Lalu apa gunanya menikah kalau begitu? Kalau akhirnya kamu nggak punya anak karena sejatinya menikah itu salah satunya untuk meneruskan keturunan. Mungkin itu pikirmu. Tapi bagiku, meneruskan keturunan bukanlah tujuan nomor satu. Nomor satunya adalah mempuanyai partner hidup yang bisa membawa kami berdua sama-sama menjadi orang yang lebih baik. Punya keturunan, hanyalah bonus.
Aku seorang penulis cerita: novel, drama, dan playscreen. Kebanyakan cerita yang kutulis adalah literatur remaja dan literatur wanita, romansa. Bukan sesuatu yang ingin terlalu ku banggakan, seperti kataku di awal. Karena aku hanya membuat orang menghayal, membuang waktu, walau mereka melakukannya dengan sukarela, tapi saat aku tahu aku membuat orang lain menghabiskan waktunya berandai-andai menjadi tokoh utama dalam ceritaku, aku sedikit merasa bersalah. Di bandingkan menghayal ingin berjodoh dengan sosok CEO ganteng nan kaya raya, lebih baik mereka menghabiskan waktu untuk mengejar cita-cita mereka di dunia nyata. Jangan kalah dengan idol kpop yang sudah berlatih dari umur sangat belia, sehingga mereka sudah sukses di usia muda. Jangan hanya jadi penonton, jadilah orang yang di tonton. Tapi kalau berandai-andai jadi pendongeng sepertiku, baiklah lanjutkan saja lamunan kalian. Karena sesungguhnya karya yang memuakkan macam itu lahir dari lamunan dan hayalan tingkat tinggi. Tidak semua orang bisa melakukannya.

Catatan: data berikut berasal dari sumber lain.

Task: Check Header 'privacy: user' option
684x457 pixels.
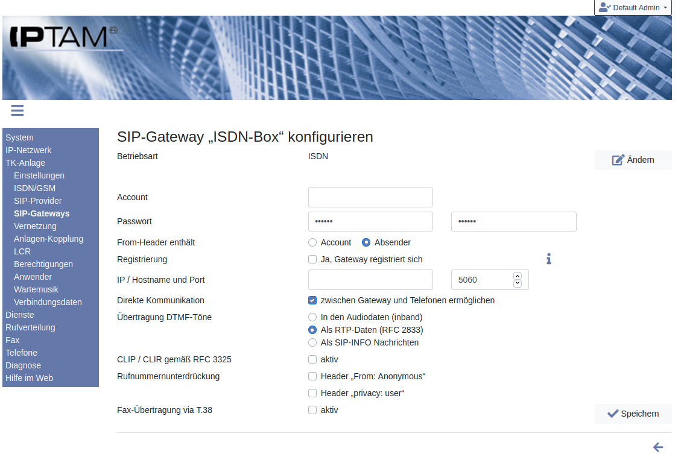Action: coord(312,393)
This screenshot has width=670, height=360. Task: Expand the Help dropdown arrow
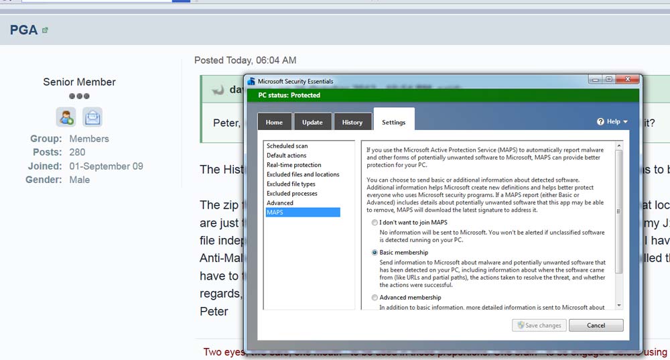(625, 122)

Aku introvert, basiknya memang introvert, dengan sedikit campuran sisi ekstrovert sebesar 35%. Begitulah yang di katakan kuis di Google yang sering iseng ku isi untuk cari tahu apakah aku introvert atau ekstrovert. Imbasnya, aku punya karakter, yang lagi-lagi kata kuis sebagai si Bubur Ayam, saat baru kenal, begitu hangat, ceria, ramah, namun seiring berjalannya waktu, aku akan berubah jadi dingin, anyep, dan pendiam, kecuali ketemu sama yang benar-benar satu frekuensi. Aku yakin di luar sana ada yang sama dengan ku, iya kan?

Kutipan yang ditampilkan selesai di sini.